March 2009 Archives
Follow Planbeast on Twitter! Every time someone schedules a public Xbox Live event, it shows up as a tweet, with a link to the event's page here on planbeast.com. We hope that it's a fun way to keep track of what people are playing, and an easy route to jump into games that interest you!
We'll also use it make short posts on other stuff of interest around the Planbeast-o-sphere. See you there...!
I am in the process of sprinkling pretty little RSS icons around the site, attached to pages and page-sections that have their own feeds. The ability to subscribe to notifications about upcoming game events is one of Planbeast's key features, and I've been concerned that it just hasn't been obvious enough.
Got ideas for other kinds of feeds we should support? Let us know...
As described in the previous post, Planbeast cards are graphics you can post and share which contain information about the next public Planbeast-planned game you're playing. Here's what mine looks like right now (relative to the time you're reading this, versus the time of my writing it):
You can get one for yourself by logging into planbeast.com, clicking "Account", and then following the link to the card page under the "Other Stuff" header. Or, if you're already logged in, just go here.
What do you think?
Tip of the hat to MyGamerCard.net, whose approach to turning Xbox Live Gamercards into sharable images I used for inspiration, here.
Two cool features we're working on right now:
Planbeast cards.
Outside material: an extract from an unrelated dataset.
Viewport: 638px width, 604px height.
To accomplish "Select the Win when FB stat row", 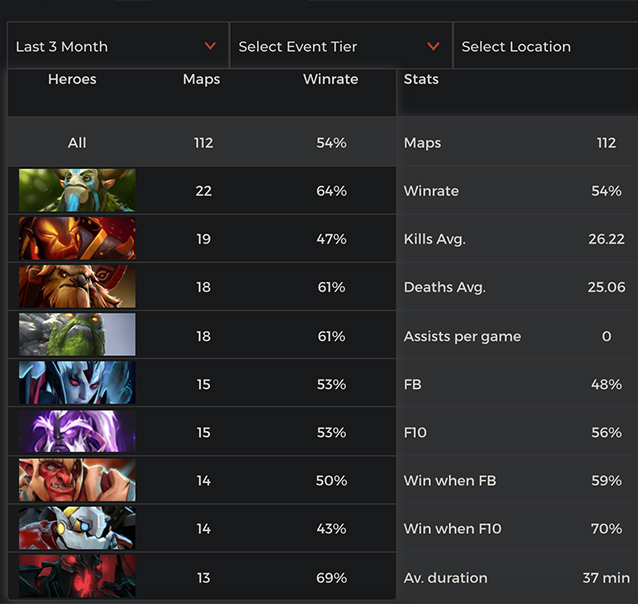I will tap(517, 481).
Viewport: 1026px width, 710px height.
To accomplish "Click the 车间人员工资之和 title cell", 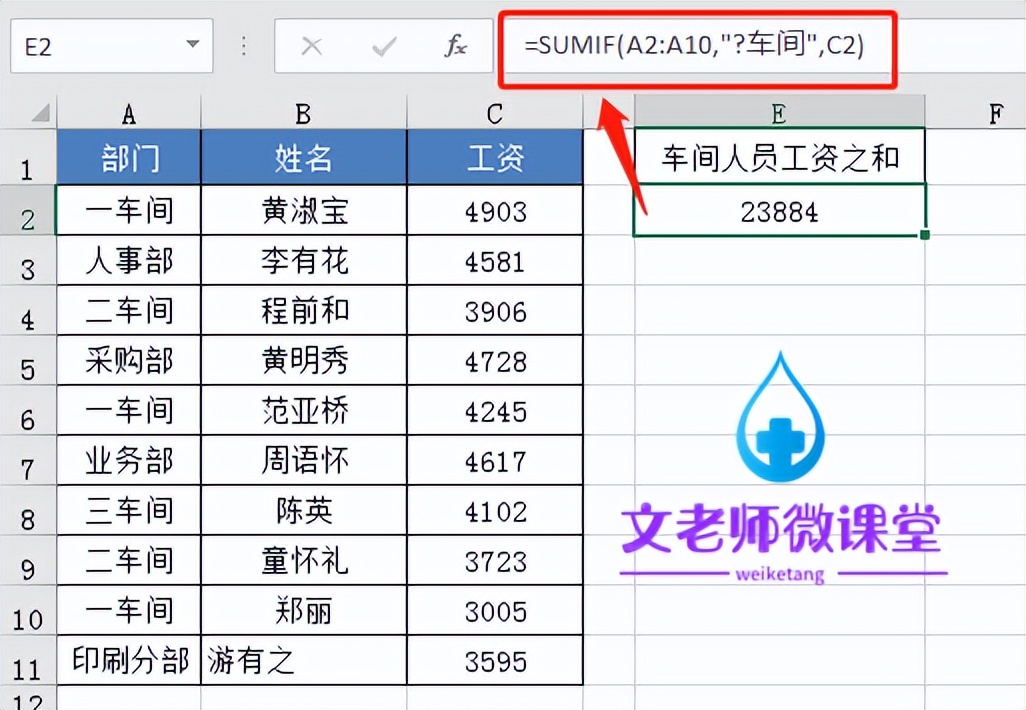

That's my working title for it, anyway. This will be, essentially, a little blob of HTML you can paste into blogs or forum signatures and the like, resulting in a nifty dynamic image that will let people across the web know which online games you've got coming up, by way of Planbeast.
We have a working design, but I made it myself, and so it's pretty ugly. Rather than foist them upon y'all as-is, I'm talking to Rob, the fellow responsible for the beautiful punched-out look that this site's miniviews sport. I hope to get some solid advice from him, and then turn this feature on next week.
Facebook integration. Through Facebook's new Connect API, websites can rig themselves up to allow users to log in and even create new accounts using their Facebook credentials. This can lead to a lot of cool stuff, such as having Planbeast stamp a notification on your Facebook wall whenever you create or join a game event, letting your friends know about your online plans.
We'd been talking about doing something with Facebook from way back when we were first plotting out Planbeast, so I was happy to discover the Connect API earlier this month; it really looks like the best way for us to hook into it. This is a more involved project, but I hope to see it happen before summer.
In other news, I totally just picked up Left 4 Dead, mostly due to peterb's review of it, which spoke directly to my totally-not-into-the-whole-zombie-meme self. (As well as my desire to go blow 50 bucks at Amazon, I guess.) Anyway, so long as I'm pretty much the only person making public events on this thing, I've made a few of those. Want to come shoot zombies with me?
How did we manage to get this far and not realize that we were lacking a basic password-recovery feature? How embarrassing. Well, it's a moot point now, because I just added it. Sorry about that! If you forgot your Planbeast password, and for some reason are reading this blog anyway, please visit the login page again and enjoy this friendly new feature.
Also fixed a bug where users' XBL online-status in event miniviews were getting pulled from the wrong cache, which often resulted in these miniviews claiming that online users were offline.
Took a break from bug-fixing to attend to something friendly we should have done before we launched. Added a section to the bottom of our About page which credits the services that supply Planbeast with its data, the people who helped build the site, and the software projects that the site runs on.
If I cannot also resist making an egregious plug for my day job, well, so be it.